利用建立的体系，研究人员评估了一个EBV相关队列（包括未感染新生儿、感染性单核细胞增多症恢复者、慢性活动性EBV感染患者和EBV相关淋巴瘤患者）血清样本的中和抗体滴度（NT₅₀）。结果显示，未感染新生儿的NT₅₀值最低，而EBV相关疾病患者的NT₅₀值显著更高，且呈现IM-Con < CAEBV < EBV-Lym的趋势，这与疾病的免疫和临床特征相符。此外，针对上皮细胞和B细胞测得的NT₅₀值具有强相关性，进一步验证了该方法的合理性。

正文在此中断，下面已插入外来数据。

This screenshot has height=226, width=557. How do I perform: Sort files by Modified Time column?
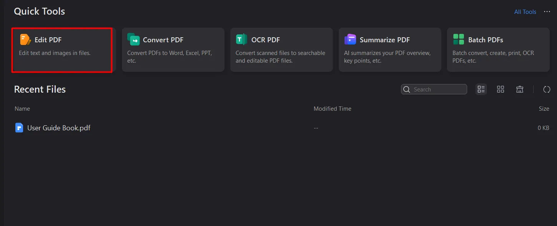tap(333, 109)
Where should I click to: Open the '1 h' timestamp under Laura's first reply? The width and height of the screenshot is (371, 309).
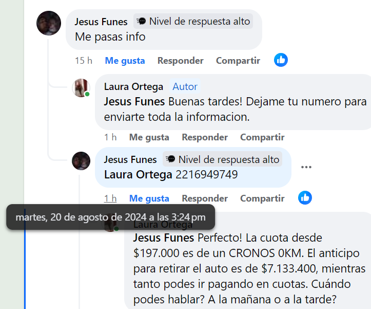110,137

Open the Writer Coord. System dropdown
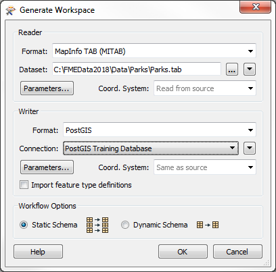(x=205, y=167)
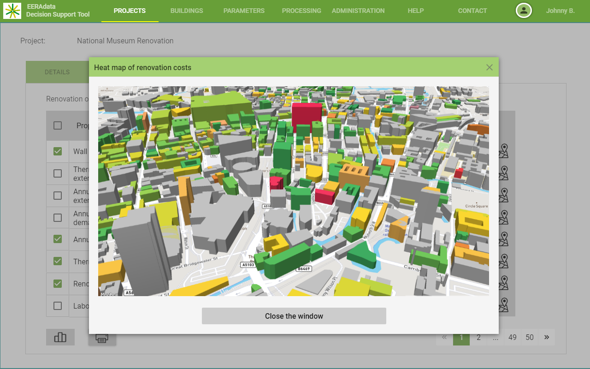Image resolution: width=590 pixels, height=369 pixels.
Task: Go to page 2 in pagination
Action: coord(478,337)
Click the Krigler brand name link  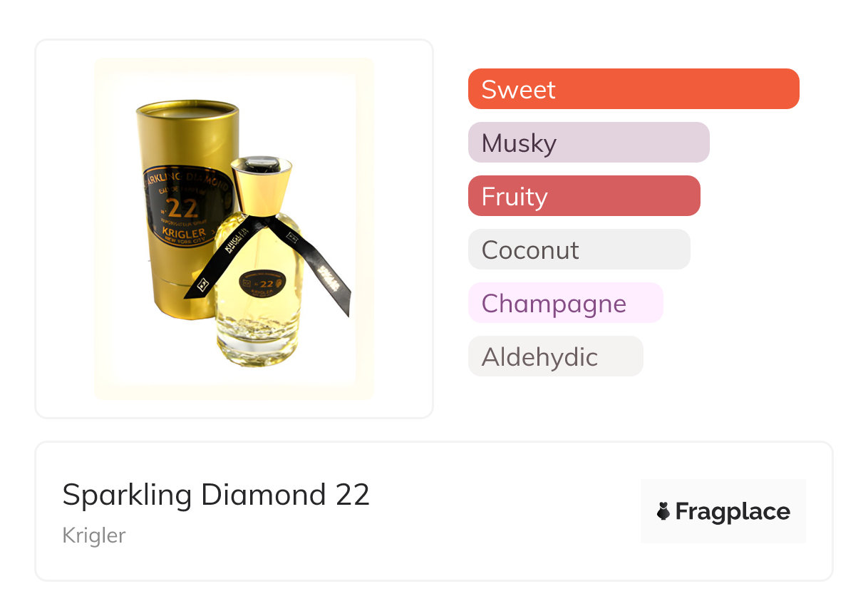coord(93,535)
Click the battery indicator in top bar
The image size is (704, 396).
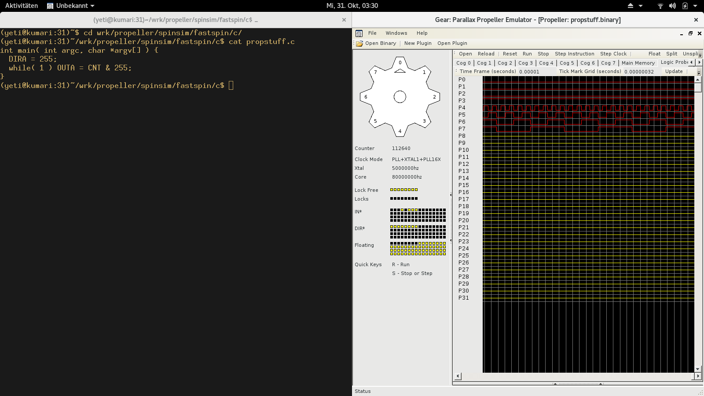(x=685, y=6)
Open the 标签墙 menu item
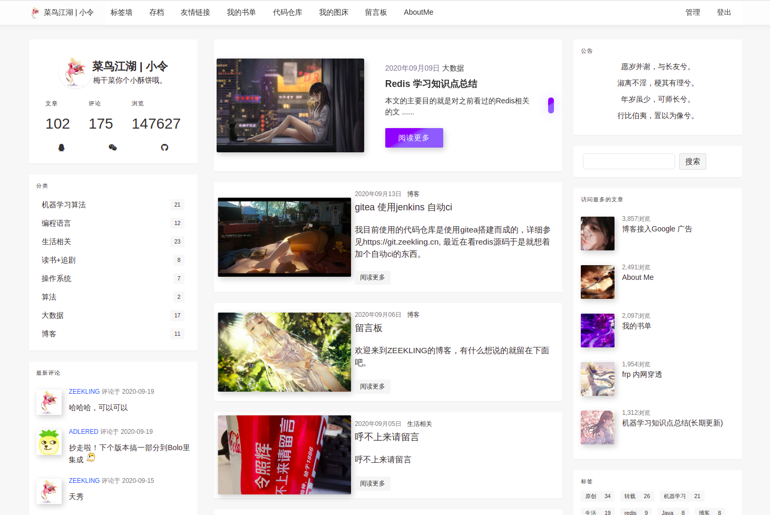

利用rEBV-VSV易于进行基因操作的优势，研究人员引入了多个已知的EBV糖蛋白关键位点突变，以研究其功能。结果显示，大多数突变在EBV^B和EBV^Epi上的效应与文献报道一致。然而，一个有趣的发现是，gH上的L65A+L69A双突变在EBV^B（感染B细胞）中严重削弱了感染性，却在EBV^Epi（感染上皮细胞）中显著增强了感染性。进一步研究发现，gp42的存在是导致这种相反效应的关键：当在上皮细胞感染系统中加入gp42时，L65A+L69A突变带来的增强效应被显著削弱。同样，抗gH/gL的抗体E1D1仅能有效中和不包含gp42的EBV^Epi，而当系统中存在gp42时，其中和效力大大降低。这些结果深刻揭示了gp42对gH/gL功能及其靶向抗体效力的关键调控作用。

该研究的结论与讨论部分强调了rEBV-VSV系统的多重重要意义。首先，该系统首次成功实现了依赖多种糖蛋白协同作用的EBV入侵过程在假型病毒平台上的重构，并完美模拟了天然EBV的细胞嗜性和入侵特征。其次，该系统建立了一种灵敏、快速、高通量的方法，可用于高效评估抗体、药物和人群血清对EBV入侵的中和活性，极大地促进了针对EBV入侵环节的疫苗和药物研发。再者，该系统为深入研究EBV入侵机制提供了强大且灵活的工具。通过精准的突变和重组，可以方便地研究特定糖蛋白或关键氨基酸残基的功能。研究中的关键发现——gH的L65A+L69A突变在不同细胞嗜性中产生相反效应，且这一效应受gp42调控——深刻揭示了糖蛋白间相互作用的复杂性，为未来设计更精准的疗法提供了新见解。最后，该平台的应用前景广阔，可扩展至研究不同EBV毒株的入侵差异、其他疱疹病毒的广谱疗法开发，甚至改造为B细胞特异性的药物/基因递送载体。尽管存在产量、均一性及是否包含其他膜蛋白等局限性，但本研究构建的rEBV-VSV系统无疑为解决EBV入侵研究长期面临的困境提供了突破性方案，并为相关疗法的开发奠定了坚实的技术基础。